**EXERCISE OBJECTIVE:** Output, word for word, the line that contains "Image resolution: width=1010" and all lines following it to the end of the listing. Drop the pictures.

**DATASET RECORDS:**
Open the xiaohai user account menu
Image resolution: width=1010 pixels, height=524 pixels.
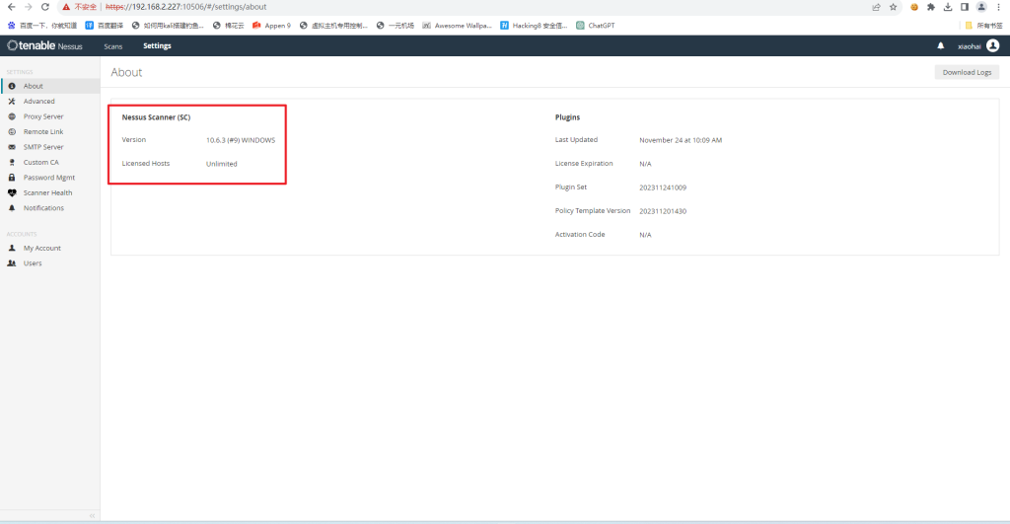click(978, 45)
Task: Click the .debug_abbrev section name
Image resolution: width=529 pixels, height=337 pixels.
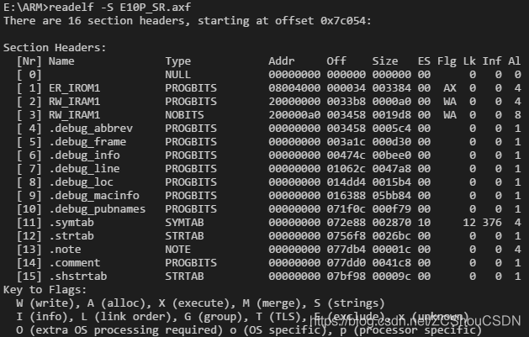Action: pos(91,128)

**ANSWER FOR THIS EXERCISE:**
Image resolution: width=1010 pixels, height=524 pixels.
click(978, 45)
Task: Click the .debug_abbrev section name
Image resolution: width=529 pixels, height=337 pixels.
Action: pos(91,128)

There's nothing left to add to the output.